** Problem description **
All of the records must be repeated exactly as they read.

Dataset items:

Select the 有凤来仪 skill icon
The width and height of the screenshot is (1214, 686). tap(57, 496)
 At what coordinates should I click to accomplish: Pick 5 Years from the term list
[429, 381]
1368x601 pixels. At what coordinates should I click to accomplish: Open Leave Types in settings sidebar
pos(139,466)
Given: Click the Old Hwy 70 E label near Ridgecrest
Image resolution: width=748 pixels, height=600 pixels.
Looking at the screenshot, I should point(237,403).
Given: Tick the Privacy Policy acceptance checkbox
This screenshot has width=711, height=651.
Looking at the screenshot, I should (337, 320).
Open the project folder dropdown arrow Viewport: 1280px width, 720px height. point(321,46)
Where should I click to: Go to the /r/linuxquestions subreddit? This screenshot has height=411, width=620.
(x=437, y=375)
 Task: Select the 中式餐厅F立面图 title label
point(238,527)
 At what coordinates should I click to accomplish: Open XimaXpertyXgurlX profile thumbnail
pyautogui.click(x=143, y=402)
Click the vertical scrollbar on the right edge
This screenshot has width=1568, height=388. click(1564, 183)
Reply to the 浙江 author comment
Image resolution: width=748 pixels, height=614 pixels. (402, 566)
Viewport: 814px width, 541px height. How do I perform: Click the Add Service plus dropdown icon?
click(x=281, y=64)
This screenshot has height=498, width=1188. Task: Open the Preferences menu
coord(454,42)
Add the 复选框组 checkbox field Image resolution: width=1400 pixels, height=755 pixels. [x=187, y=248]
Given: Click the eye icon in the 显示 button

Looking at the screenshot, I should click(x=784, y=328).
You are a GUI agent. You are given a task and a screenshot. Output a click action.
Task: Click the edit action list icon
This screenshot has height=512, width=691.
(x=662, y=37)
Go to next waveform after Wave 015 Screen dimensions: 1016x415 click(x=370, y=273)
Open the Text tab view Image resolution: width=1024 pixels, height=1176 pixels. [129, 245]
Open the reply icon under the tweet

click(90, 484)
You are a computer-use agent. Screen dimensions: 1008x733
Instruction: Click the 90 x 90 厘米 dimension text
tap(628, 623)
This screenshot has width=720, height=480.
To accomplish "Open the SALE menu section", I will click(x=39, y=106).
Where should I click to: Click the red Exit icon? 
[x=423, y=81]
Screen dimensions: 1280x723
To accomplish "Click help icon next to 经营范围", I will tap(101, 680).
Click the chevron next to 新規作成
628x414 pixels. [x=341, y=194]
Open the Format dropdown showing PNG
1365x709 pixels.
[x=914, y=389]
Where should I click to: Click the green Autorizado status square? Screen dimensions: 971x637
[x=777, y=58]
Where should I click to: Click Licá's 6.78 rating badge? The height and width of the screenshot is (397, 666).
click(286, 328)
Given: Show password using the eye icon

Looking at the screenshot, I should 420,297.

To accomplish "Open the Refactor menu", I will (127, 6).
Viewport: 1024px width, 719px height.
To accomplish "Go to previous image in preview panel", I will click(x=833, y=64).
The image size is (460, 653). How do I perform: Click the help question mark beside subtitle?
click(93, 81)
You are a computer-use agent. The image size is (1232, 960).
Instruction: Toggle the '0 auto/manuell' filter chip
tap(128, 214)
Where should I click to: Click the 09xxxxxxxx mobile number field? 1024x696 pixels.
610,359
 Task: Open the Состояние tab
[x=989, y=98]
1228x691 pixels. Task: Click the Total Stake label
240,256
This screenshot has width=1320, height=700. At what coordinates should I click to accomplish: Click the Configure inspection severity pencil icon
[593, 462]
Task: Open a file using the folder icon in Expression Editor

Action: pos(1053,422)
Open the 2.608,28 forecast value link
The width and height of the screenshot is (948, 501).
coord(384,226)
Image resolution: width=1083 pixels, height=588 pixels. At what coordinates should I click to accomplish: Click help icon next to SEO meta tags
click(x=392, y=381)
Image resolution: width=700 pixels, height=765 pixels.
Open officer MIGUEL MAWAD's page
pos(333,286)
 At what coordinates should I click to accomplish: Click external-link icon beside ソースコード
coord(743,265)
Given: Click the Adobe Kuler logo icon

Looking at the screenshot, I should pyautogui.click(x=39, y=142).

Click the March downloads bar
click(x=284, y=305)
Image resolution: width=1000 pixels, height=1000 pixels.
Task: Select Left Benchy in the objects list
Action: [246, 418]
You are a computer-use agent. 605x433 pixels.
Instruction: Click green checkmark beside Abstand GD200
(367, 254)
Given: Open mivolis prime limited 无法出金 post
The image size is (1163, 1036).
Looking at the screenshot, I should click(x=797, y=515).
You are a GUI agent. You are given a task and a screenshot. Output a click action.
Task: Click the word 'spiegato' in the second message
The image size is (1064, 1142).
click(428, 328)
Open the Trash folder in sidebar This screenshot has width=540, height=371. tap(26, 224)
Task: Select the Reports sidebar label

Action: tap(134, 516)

** Response for this exercise **
Select the 有凤来仪 skill icon
The width and height of the screenshot is (1214, 686). tap(57, 496)
 At what coordinates should I click to accomplish: Pick 5 Years from the term list
[429, 381]
1368x601 pixels. At what coordinates should I click to accomplish: Open Leave Types in settings sidebar
pos(139,466)
Given: Click the Old Hwy 70 E label near Ridgecrest
Image resolution: width=748 pixels, height=600 pixels.
Looking at the screenshot, I should point(237,403).
Given: Tick the Privacy Policy acceptance checkbox
This screenshot has width=711, height=651.
Looking at the screenshot, I should (337, 320).
Open the project folder dropdown arrow Viewport: 1280px width, 720px height. point(321,46)
Where should I click to: Go to the /r/linuxquestions subreddit? This screenshot has height=411, width=620.
(x=437, y=375)
 Task: Select the 中式餐厅F立面图 title label
point(238,527)
 At what coordinates should I click to accomplish: Open XimaXpertyXgurlX profile thumbnail
pyautogui.click(x=143, y=402)
Click the vertical scrollbar on the right edge
This screenshot has width=1568, height=388. click(1564, 183)
Reply to the 浙江 author comment
Image resolution: width=748 pixels, height=614 pixels. (402, 566)
Viewport: 814px width, 541px height. How do I perform: Click the Add Service plus dropdown icon?
click(x=281, y=64)
This screenshot has height=498, width=1188. Task: Open the Preferences menu
coord(454,42)
Add the 复选框组 checkbox field Image resolution: width=1400 pixels, height=755 pixels. [x=187, y=248]
Given: Click the eye icon in the 显示 button

Looking at the screenshot, I should click(x=784, y=328).
You are a GUI agent. You are given a task and a screenshot. Output a click action.
Task: Click the edit action list icon
This screenshot has height=512, width=691.
(x=662, y=37)
Go to next waveform after Wave 015 Screen dimensions: 1016x415 click(x=370, y=273)
Open the Text tab view Image resolution: width=1024 pixels, height=1176 pixels. [129, 245]
Open the reply icon under the tweet

click(90, 484)
You are a computer-use agent. Screen dimensions: 1008x733
Instruction: Click the 90 x 90 厘米 dimension text
tap(628, 623)
This screenshot has width=720, height=480.
To accomplish "Open the SALE menu section", I will click(x=39, y=106).
Where should I click to: Click the red Exit icon? 
[x=423, y=81]
Screen dimensions: 1280x723
To accomplish "Click help icon next to 经营范围", I will tap(101, 680).
Click the chevron next to 新規作成
628x414 pixels. [x=341, y=194]
Open the Format dropdown showing PNG
1365x709 pixels.
[x=914, y=389]
Where should I click to: Click the green Autorizado status square? Screen dimensions: 971x637
[x=777, y=58]
Where should I click to: Click Licá's 6.78 rating badge? The height and width of the screenshot is (397, 666).
click(286, 328)
Given: Show password using the eye icon

Looking at the screenshot, I should 420,297.

To accomplish "Open the Refactor menu", I will (127, 6).
Viewport: 1024px width, 719px height.
To accomplish "Go to previous image in preview panel", I will click(x=833, y=64).
The image size is (460, 653). How do I perform: Click the help question mark beside subtitle?
click(93, 81)
You are a computer-use agent. The image size is (1232, 960).
Instruction: Toggle the '0 auto/manuell' filter chip
tap(128, 214)
Where should I click to: Click the 09xxxxxxxx mobile number field? 1024x696 pixels.
610,359
 Task: Open the Состояние tab
[x=989, y=98]
1228x691 pixels. Task: Click the Total Stake label
240,256
This screenshot has width=1320, height=700. At what coordinates should I click to accomplish: Click the Configure inspection severity pencil icon
[593, 462]
Task: Open a file using the folder icon in Expression Editor

Action: pos(1053,422)
Open the 2.608,28 forecast value link
The width and height of the screenshot is (948, 501).
coord(384,226)
Image resolution: width=1083 pixels, height=588 pixels. At what coordinates should I click to accomplish: Click help icon next to SEO meta tags
click(x=392, y=381)
Image resolution: width=700 pixels, height=765 pixels.
Open officer MIGUEL MAWAD's page
pos(333,286)
 At what coordinates should I click to accomplish: Click external-link icon beside ソースコード
coord(743,265)
Given: Click the Adobe Kuler logo icon

Looking at the screenshot, I should pyautogui.click(x=39, y=142).

Click the March downloads bar
click(x=284, y=305)
Image resolution: width=1000 pixels, height=1000 pixels.
Task: Select Left Benchy in the objects list
Action: [246, 418]
You are a computer-use agent. 605x433 pixels.
Instruction: Click green checkmark beside Abstand GD200
(367, 254)
Given: Open mivolis prime limited 无法出金 post
The image size is (1163, 1036).
Looking at the screenshot, I should click(x=797, y=515).
You are a GUI agent. You are given a task and a screenshot. Output a click action.
Task: Click the word 'spiegato' in the second message
The image size is (1064, 1142).
click(428, 328)
Open the Trash folder in sidebar This screenshot has width=540, height=371. tap(26, 224)
Task: Select the Reports sidebar label

Action: tap(134, 516)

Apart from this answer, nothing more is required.